All tie-in issues between #2 and #3 ended with the gene bomb being detonated in Earth's atmosphere, so that the coloring of the artwork is flipped to a photo negative.

A number of stories make oblique or explicit reference to Invasion! without being explicitly tied-in via their covers, including Wonder Woman (vol. 2) Annual #1 and Wonder Woman (vol. 2) #24 (in which George Baines and Etta Candy track the invasion from the South Pacific), Swamp Thing #80 (in which the Dominators send Swamp Thing's essence back through time), The Spectre #22 (in which Jim Corrigan's team investigates cattle mutilations and continues directly into Invasion! #1), while The Flash (vol. 2) #20 has Wally West and Pied Piper shot by a Durlan before seeing the invasion fleet, and Suicide Squad #22 has Amanda Waller mentioning she must attend a special council with regard to Invasion. Animal Man #7 is not officially tied to Invasion!, but like the other aftermath titles, ends with the explosion of the gene bomb.

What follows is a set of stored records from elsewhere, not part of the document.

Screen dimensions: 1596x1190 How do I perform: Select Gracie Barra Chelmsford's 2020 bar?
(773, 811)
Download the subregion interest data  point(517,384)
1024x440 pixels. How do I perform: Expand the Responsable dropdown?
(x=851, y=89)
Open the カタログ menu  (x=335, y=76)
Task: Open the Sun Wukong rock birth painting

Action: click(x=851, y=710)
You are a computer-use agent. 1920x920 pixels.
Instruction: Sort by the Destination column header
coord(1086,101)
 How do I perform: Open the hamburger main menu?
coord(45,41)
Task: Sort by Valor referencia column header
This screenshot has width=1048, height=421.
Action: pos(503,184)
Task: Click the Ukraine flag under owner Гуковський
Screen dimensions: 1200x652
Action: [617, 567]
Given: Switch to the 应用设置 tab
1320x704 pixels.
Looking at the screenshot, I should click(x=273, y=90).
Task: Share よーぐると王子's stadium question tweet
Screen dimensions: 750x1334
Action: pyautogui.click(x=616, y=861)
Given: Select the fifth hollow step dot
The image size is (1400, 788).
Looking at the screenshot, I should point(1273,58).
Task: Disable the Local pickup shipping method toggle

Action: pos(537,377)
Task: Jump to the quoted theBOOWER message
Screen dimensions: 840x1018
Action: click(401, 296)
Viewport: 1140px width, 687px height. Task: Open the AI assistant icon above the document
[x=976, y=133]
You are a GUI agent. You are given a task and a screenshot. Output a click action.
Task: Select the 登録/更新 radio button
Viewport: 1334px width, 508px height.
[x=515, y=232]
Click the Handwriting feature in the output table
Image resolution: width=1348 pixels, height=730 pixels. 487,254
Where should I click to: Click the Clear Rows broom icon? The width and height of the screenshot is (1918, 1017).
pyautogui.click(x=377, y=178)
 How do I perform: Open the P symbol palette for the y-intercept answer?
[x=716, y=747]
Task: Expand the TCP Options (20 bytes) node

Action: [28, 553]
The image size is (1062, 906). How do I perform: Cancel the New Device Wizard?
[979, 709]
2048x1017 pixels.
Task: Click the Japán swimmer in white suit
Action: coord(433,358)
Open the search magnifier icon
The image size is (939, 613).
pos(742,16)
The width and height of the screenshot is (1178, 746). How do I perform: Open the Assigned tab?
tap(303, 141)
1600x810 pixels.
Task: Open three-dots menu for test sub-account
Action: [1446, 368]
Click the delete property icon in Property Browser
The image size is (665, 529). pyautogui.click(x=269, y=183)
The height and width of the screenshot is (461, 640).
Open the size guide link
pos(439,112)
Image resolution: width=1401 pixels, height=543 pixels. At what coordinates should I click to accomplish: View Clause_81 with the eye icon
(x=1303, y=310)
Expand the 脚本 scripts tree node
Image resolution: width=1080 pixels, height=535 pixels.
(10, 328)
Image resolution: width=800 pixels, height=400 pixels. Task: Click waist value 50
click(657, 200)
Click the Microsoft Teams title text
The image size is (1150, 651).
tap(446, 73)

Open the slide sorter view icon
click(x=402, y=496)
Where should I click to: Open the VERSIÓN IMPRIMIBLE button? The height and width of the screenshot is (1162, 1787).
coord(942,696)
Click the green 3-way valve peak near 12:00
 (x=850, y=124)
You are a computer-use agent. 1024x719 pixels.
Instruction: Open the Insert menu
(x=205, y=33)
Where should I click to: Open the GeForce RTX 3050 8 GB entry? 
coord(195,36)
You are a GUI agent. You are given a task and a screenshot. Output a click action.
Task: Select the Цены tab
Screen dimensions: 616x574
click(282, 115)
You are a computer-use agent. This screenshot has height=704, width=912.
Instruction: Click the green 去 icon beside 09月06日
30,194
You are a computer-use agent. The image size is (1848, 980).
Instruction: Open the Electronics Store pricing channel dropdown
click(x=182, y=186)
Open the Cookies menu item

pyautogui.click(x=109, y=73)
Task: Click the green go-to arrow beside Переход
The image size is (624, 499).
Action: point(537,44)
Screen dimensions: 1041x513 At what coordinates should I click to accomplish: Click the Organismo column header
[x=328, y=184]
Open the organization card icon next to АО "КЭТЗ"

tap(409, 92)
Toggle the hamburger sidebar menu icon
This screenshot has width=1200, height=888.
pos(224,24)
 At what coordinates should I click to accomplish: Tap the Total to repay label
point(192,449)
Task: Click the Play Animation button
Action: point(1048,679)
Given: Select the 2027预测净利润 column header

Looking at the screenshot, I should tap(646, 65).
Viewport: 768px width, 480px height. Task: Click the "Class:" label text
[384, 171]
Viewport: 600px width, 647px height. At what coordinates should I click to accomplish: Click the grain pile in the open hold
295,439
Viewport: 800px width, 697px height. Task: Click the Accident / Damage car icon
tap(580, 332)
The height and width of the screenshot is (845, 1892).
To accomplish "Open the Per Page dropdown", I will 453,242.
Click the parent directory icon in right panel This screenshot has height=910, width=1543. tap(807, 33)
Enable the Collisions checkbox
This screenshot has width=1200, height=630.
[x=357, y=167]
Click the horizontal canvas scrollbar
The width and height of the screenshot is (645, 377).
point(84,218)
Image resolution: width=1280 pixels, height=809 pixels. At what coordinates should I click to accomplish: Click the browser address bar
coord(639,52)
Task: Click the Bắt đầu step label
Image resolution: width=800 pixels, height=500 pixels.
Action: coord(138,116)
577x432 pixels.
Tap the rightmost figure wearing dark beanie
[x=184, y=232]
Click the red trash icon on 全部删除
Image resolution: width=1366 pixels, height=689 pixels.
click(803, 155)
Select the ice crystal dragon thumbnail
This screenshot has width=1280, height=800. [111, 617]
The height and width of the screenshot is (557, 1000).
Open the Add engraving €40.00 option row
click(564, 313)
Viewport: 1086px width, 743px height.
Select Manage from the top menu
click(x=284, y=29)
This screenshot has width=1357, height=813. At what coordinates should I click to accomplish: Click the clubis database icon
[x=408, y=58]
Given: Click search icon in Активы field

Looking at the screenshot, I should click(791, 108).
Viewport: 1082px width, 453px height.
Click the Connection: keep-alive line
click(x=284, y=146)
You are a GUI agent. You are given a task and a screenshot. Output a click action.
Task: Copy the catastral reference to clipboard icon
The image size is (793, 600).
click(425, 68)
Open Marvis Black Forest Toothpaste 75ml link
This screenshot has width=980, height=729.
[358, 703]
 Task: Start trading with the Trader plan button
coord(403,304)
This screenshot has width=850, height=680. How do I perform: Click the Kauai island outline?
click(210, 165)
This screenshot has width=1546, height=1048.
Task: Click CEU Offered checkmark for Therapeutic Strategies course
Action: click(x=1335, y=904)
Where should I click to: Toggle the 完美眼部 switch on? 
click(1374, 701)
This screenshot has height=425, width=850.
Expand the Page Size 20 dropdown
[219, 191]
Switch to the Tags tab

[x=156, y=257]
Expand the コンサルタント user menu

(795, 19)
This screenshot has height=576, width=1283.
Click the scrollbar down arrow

Swamp Thing #96-98 features a visit to Hell, in which the afterlives of many of the slain Invasion forces are seen.

== Collected editions ==
The 2008 trade paperback collection of Invasion! (containing only the three core issues) includes cover copy stating "Secret No More!" ISBN 978-1401220662. A new edition was released in April 2016.

==Other versions==
- The Invasion! storyline was parodied in Marvel Comics' Uncanny X-Men #245. Among other elements, the "Gene Bomb" became the "Jean Bomb" (modelled in appearance on Jean Grey), said to have the power to "destroy relationships".
- The 2019 Inferior Five mini-series references the Invasion.

==In other media==
- Invasion! was adapted into the second season of Young Justice, under the title Young Justice: Invasion. In this version, the Dominators and their alliance were replaced with the Reach.
- Invasion! serves as the inspiration for the 2016 crossover event between Supergirl, The Flash, Arrow and Legends of Tomorrow, with the Dominators featured as the main antagonists. With "cutting-edge prosthetics and computer effects", they are used for the Dominators "to achieve a feature film-quality look which is faithful to Invasion! artist Todd McFarlane's interpretation of the characters". Although Supergirl is part of the crossover, only Arrow, The Flash and Legends of Tomorrow have the episodes of the crossover titled as "Invasion!".